**Assigned task**
Among the entries below, find the lines holding "agent" and copy them.

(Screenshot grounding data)
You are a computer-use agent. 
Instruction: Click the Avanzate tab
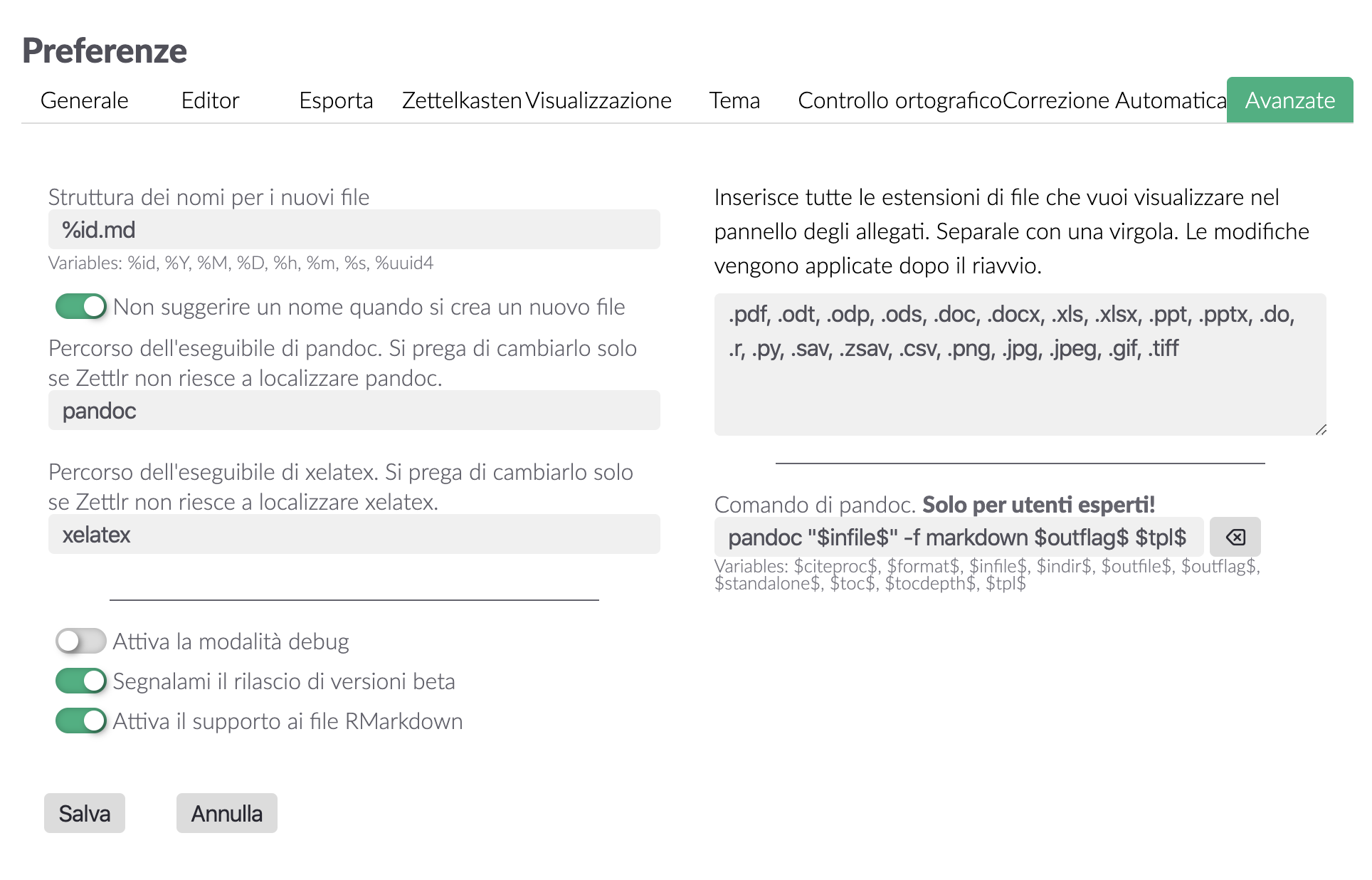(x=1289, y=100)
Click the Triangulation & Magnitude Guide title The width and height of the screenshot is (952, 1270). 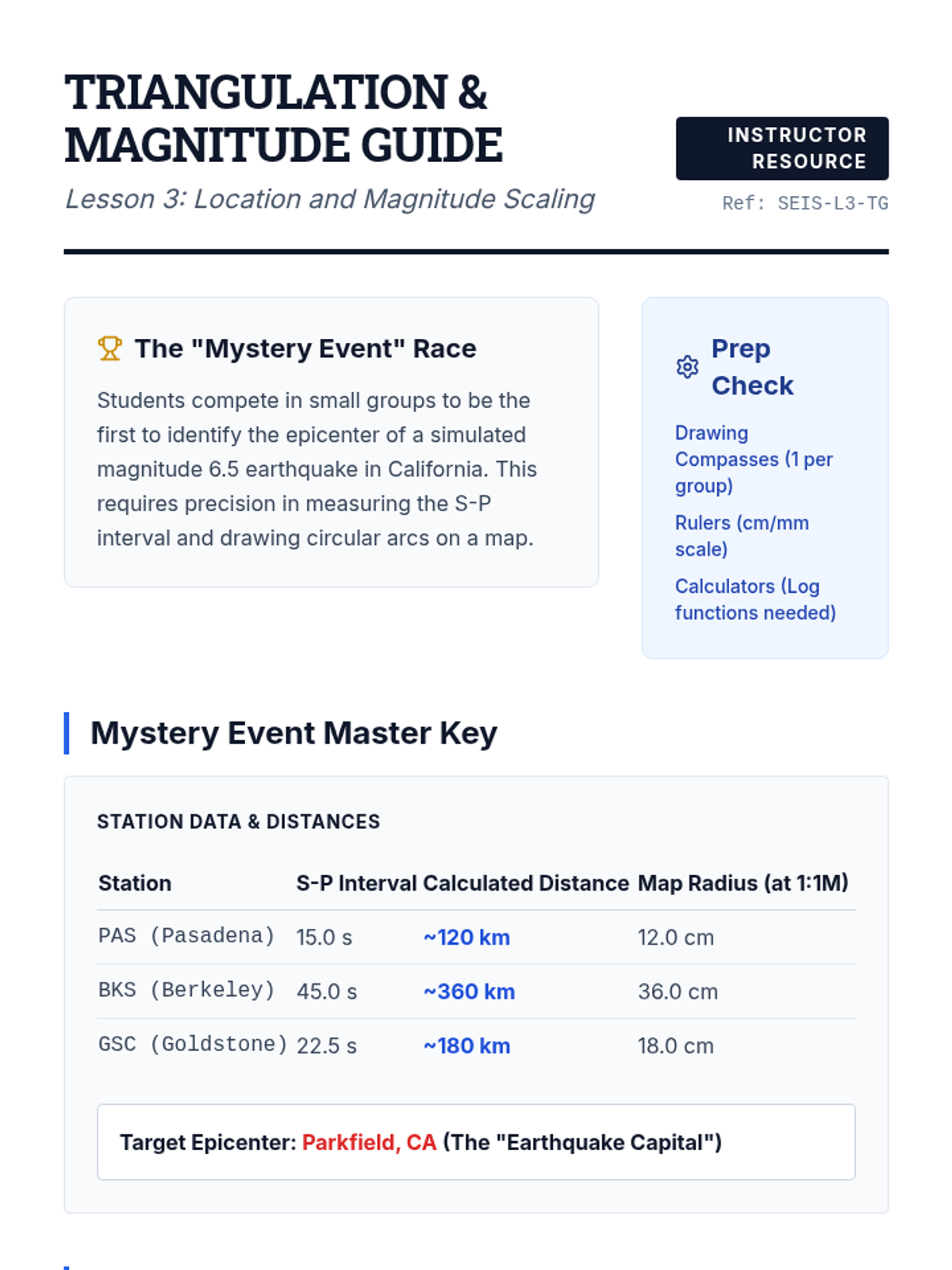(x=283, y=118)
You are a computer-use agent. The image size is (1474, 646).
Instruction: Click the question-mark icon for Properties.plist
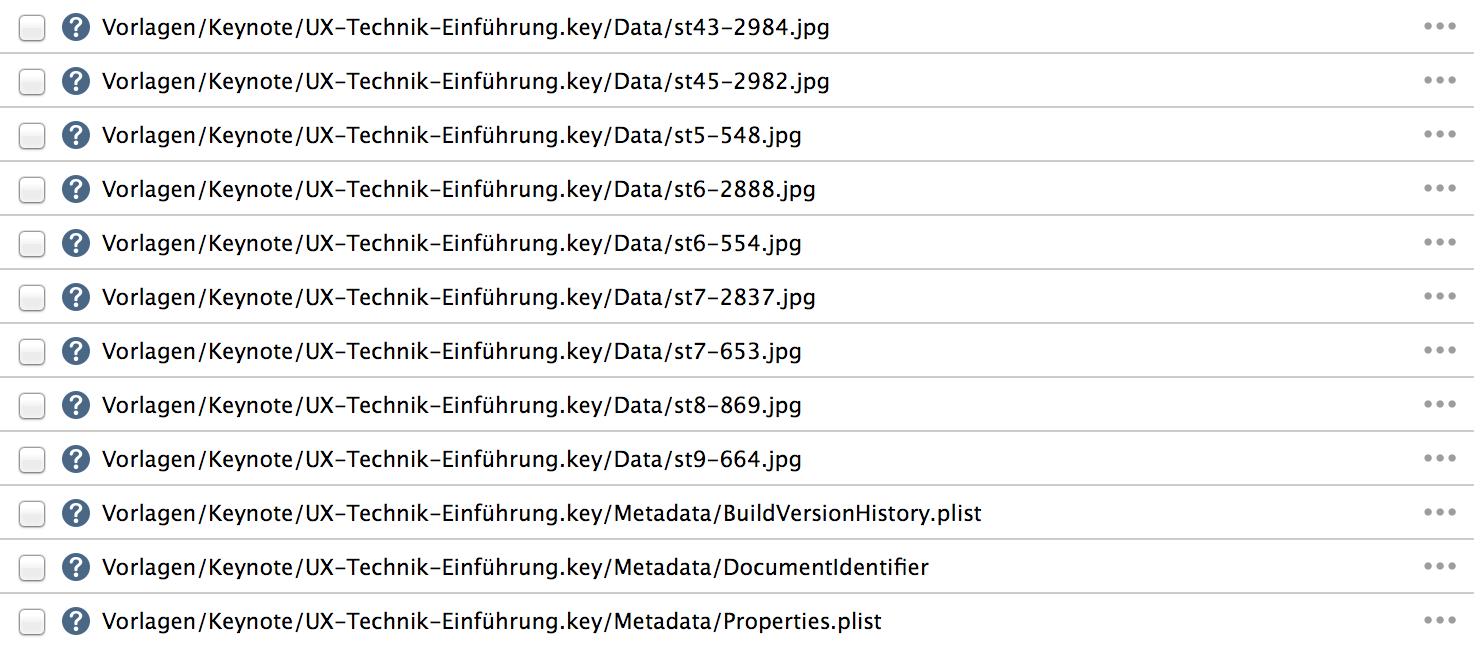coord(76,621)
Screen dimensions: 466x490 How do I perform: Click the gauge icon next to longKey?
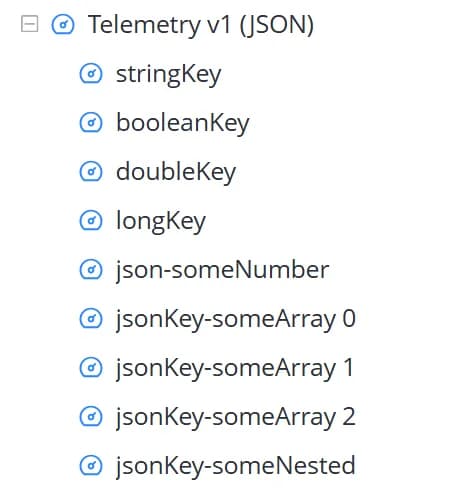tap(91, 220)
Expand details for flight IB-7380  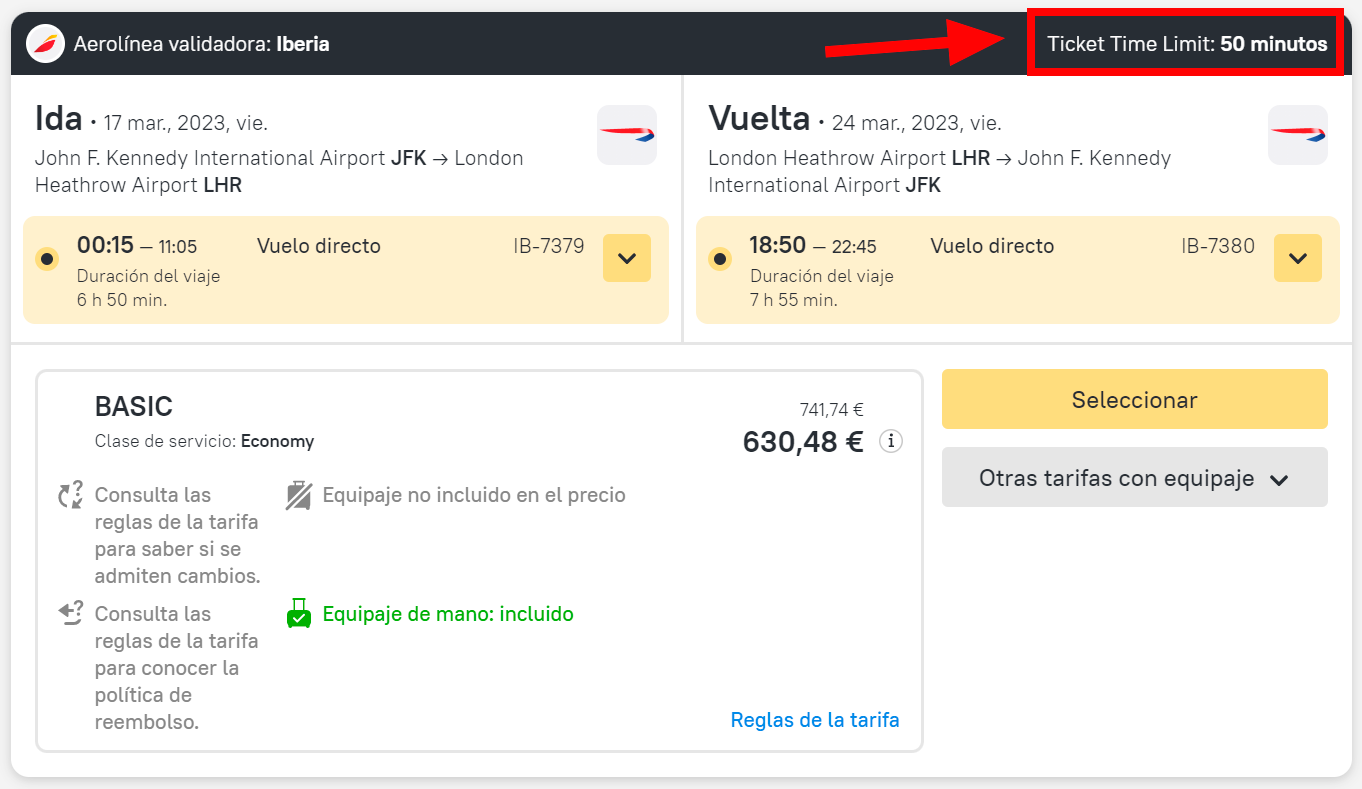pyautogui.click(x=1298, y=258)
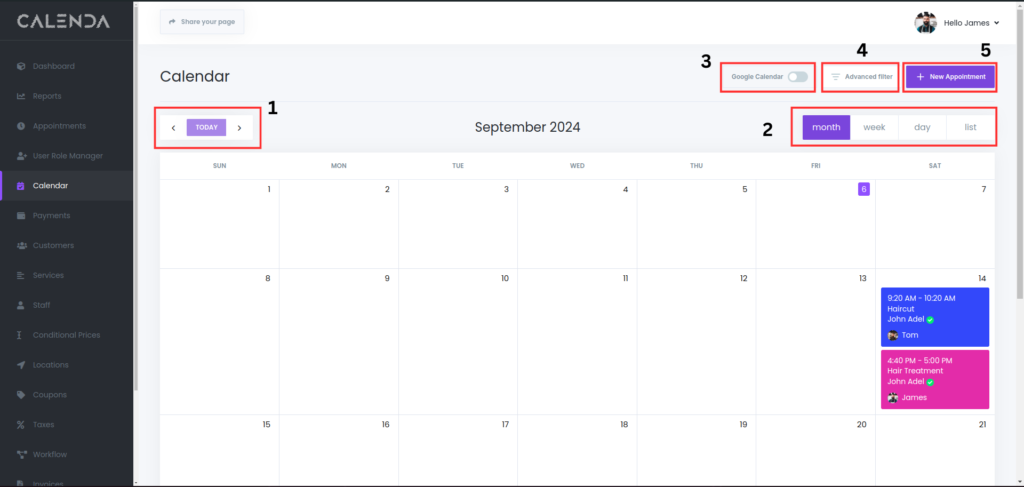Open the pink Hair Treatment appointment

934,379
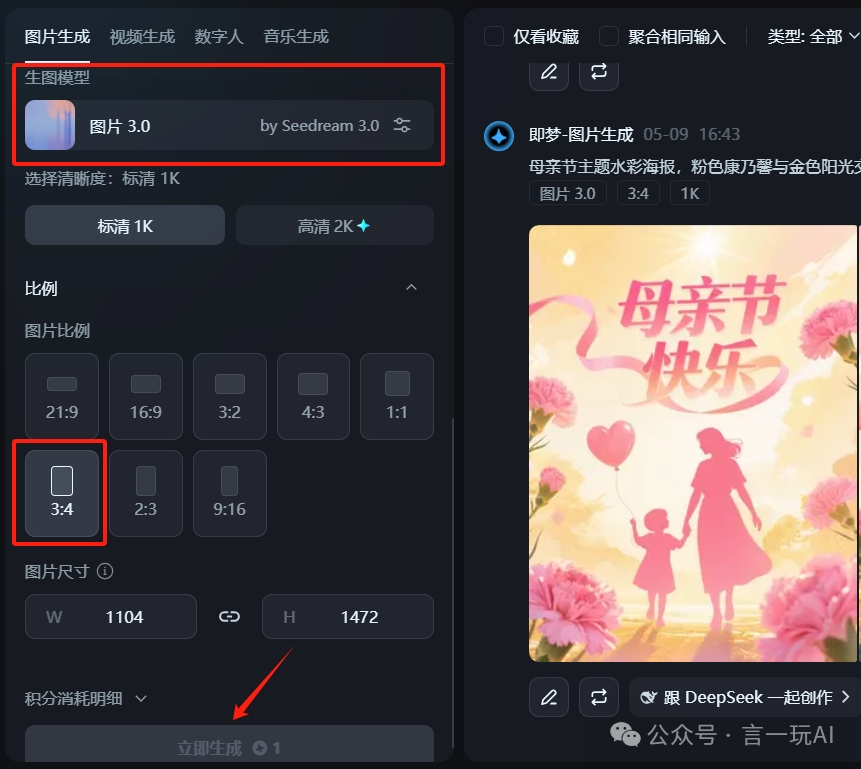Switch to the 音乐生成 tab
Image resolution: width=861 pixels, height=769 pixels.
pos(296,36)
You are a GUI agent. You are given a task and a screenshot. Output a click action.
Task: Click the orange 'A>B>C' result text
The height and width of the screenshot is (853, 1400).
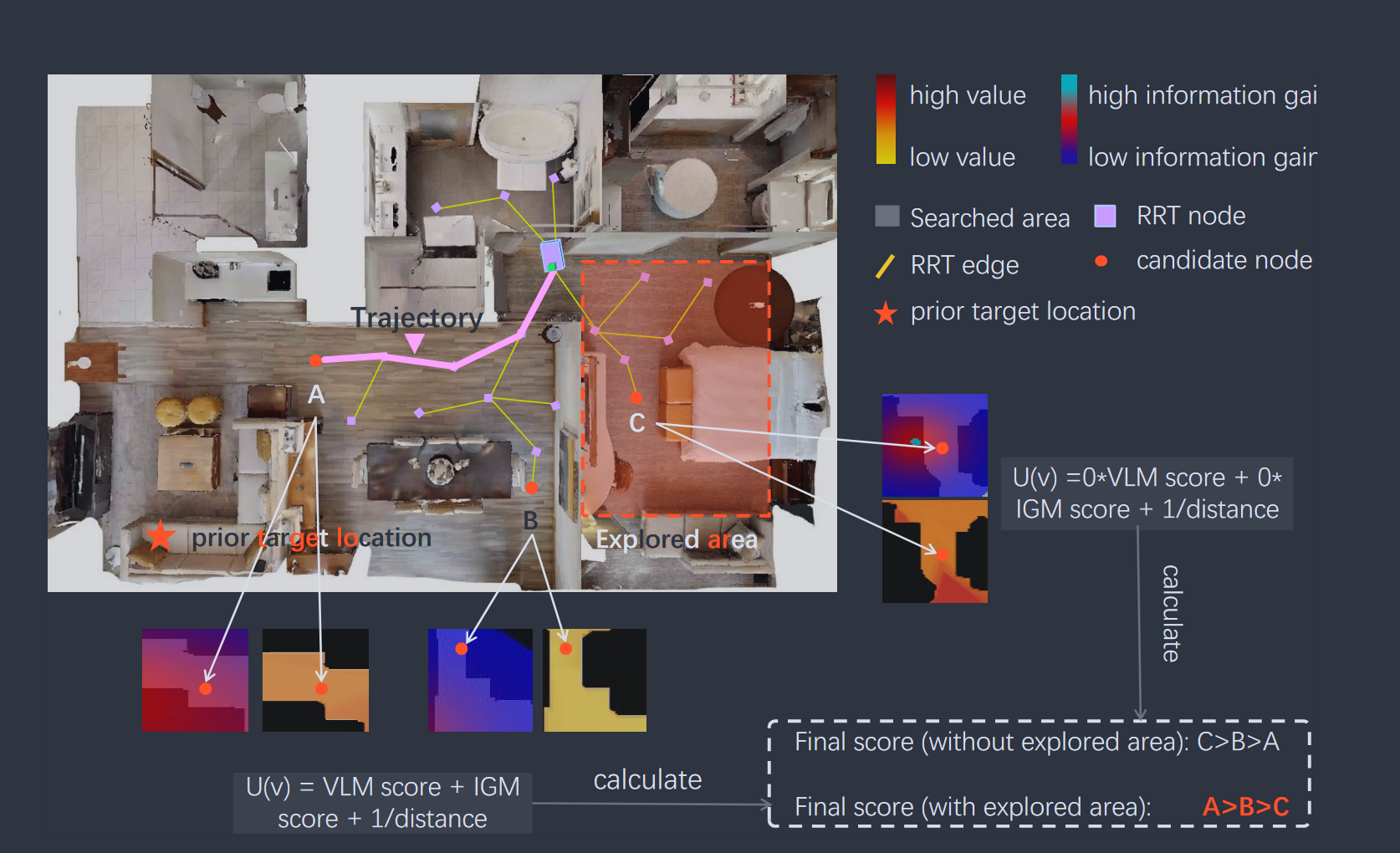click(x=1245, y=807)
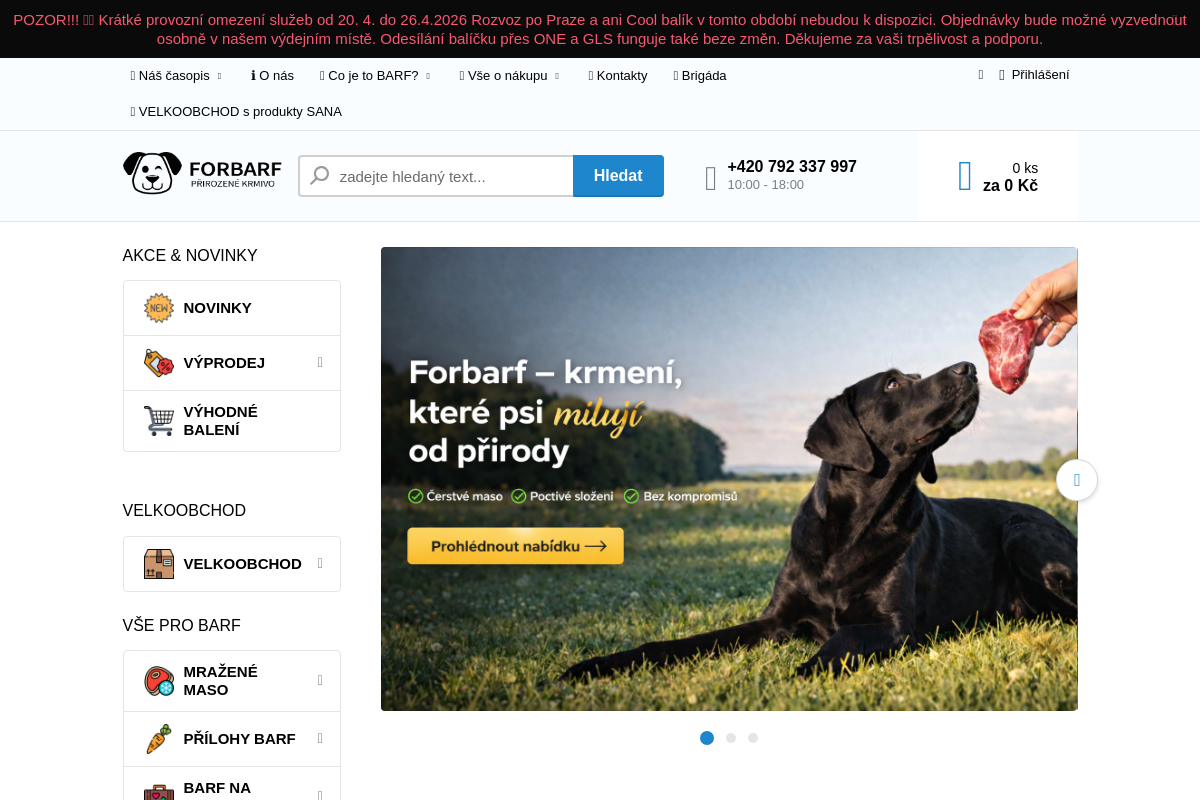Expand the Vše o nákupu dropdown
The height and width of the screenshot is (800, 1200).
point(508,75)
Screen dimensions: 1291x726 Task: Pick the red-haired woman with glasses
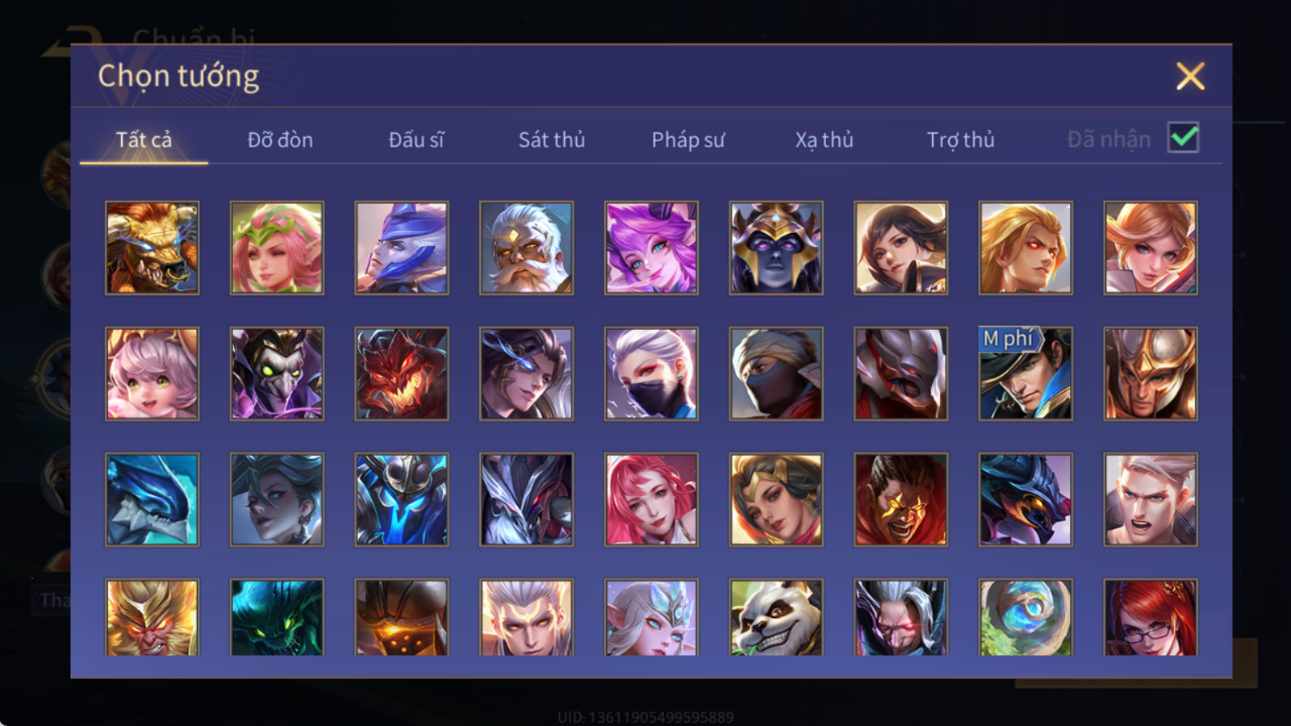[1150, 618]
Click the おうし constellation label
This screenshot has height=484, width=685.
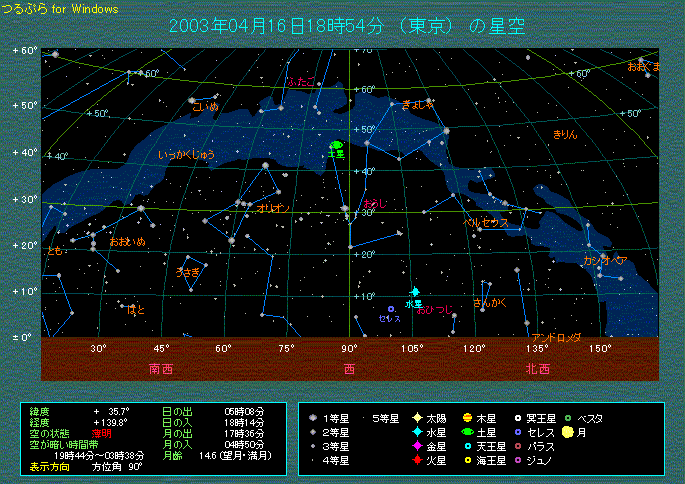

**Your solution**
You are a computer-use agent. 
You are a computer-use agent. The image size is (1474, 646).
You are a GUI agent. You are given a task and a screenshot. Output a click action.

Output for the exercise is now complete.